Improved drug therapy: triangulating phenomics with genomics and metabolomics

Abstract

Embracing the complexity of biological systems has a greater likelihood to improve prediction of clinical drug response. Here we discuss limitations of a singular focus on genomics, epigenomics, proteomics, transcriptomics, metabolomics, or phenomics-highlighting the strengths and weaknesses of each individual technique. In contrast, 'systems biology' is proposed to allow clinicians and scientists to extract benefits from each technique, while limiting associated weaknesses by supplementing with other techniques when appropriate. Perfect predictive modeling is not possible, whereas modeling of intertwined phenomic responses using genomic stratification with metabolomic modifications may greatly improve predictive values for drug therapy. We thus propose a novel-integrated approach to personalized medicine that begins with phenomic data, is stratified by genomics, and ultimately refined by metabolomic pathway data. Whereas perfect prediction of efficacy and safety of drug therapy is not possible, improvements can be achieved by embracing the complexity of the biological system. Starting with phenomics, the combination of linking metabolomics to identify common biologic pathways and then stratifying by genomic architecture, might increase predictive values. This systems biology approach has the potential, in specific subsets of patients, to avoid drug therapy that will be either ineffective or unsafe.

Figure 1

Illustration of an integrated systems biology approach to improve drug therapy. Using phenomics to fully characterize clinical traits associated with drug therapy. When combined with metabolomics, common biological pathways can be identified, providing insight into mechanisms of efficacy and safety.
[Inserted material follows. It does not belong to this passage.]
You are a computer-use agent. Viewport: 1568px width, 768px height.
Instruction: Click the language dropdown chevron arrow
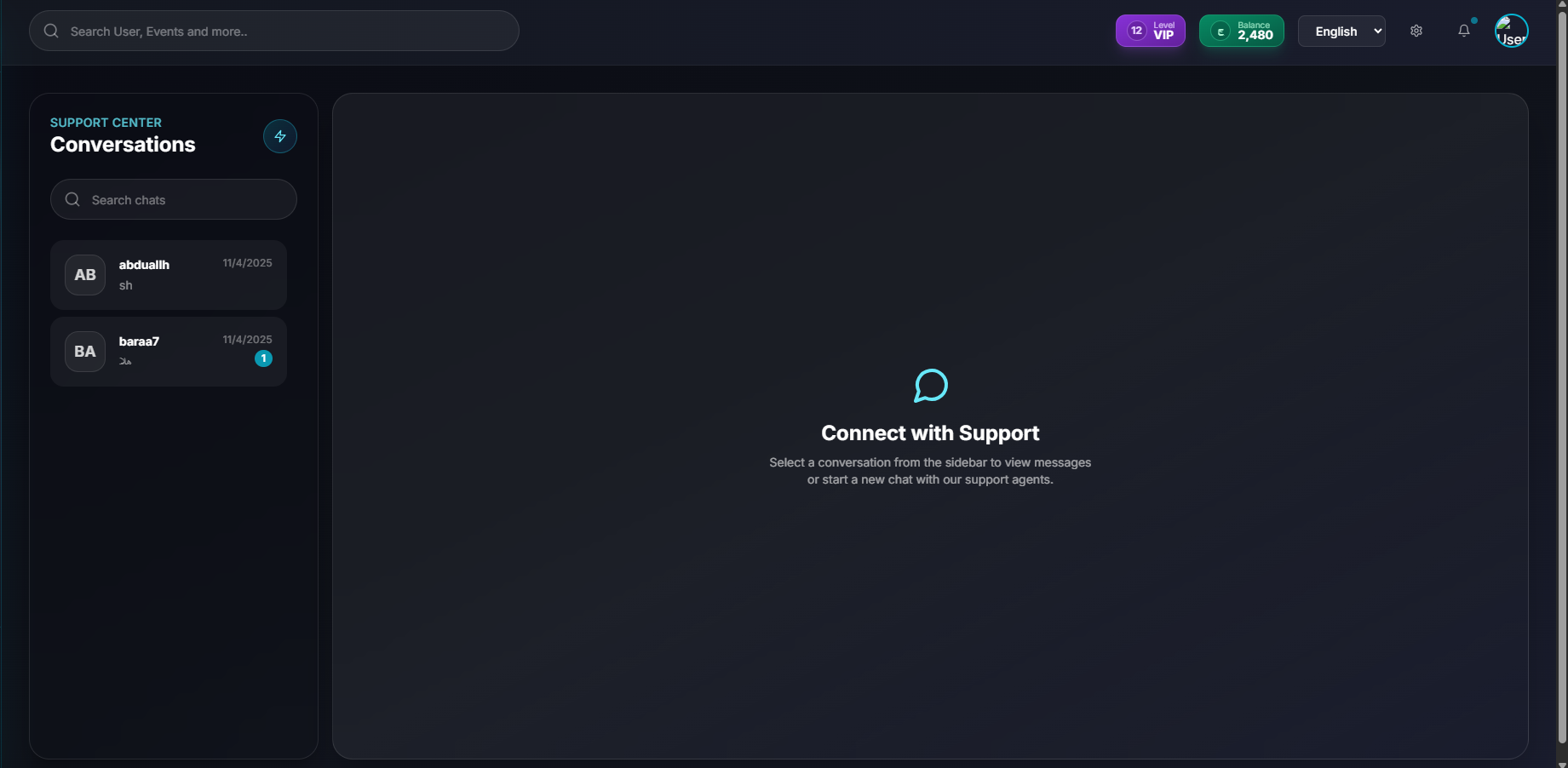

When phenomic data associated with genomics data are also combined, pleiotropic associations can be further identified and contribute to our understanding of underlying biological pathways. Other techniques, such as RNA-seq, can be integrated to add depth to the pathway data and supplement our understanding of genomic expression.

Figure 2

A clinical example of the proposed integrated method for predicting drug response. (1) Patients are given 10 mg of hydrocodone. (2) Clinical phenotypes are captured fully and completely. These may include (among others) development of ADRs, chronicity of treatment, ethnic differences, and demographic factors. (3) Association studies may contribute to characterization of the clinical phenotypes (e.g. RNA-sequencing may help distinguish chronicity of treatment). (4) The drug response is categorized into phenotypically pertinent groups. (5) Relevant biological pathways are identified and linked by individual metabolomic markers. (6) Stratification of drug response is refined by accounting for biological pathway polymorphisms and controlled for phenotypic variables captured in #2 above. (7) The final stepwise model is built, allowing for a high, although not perfect, receiver operating characteristic (ROC).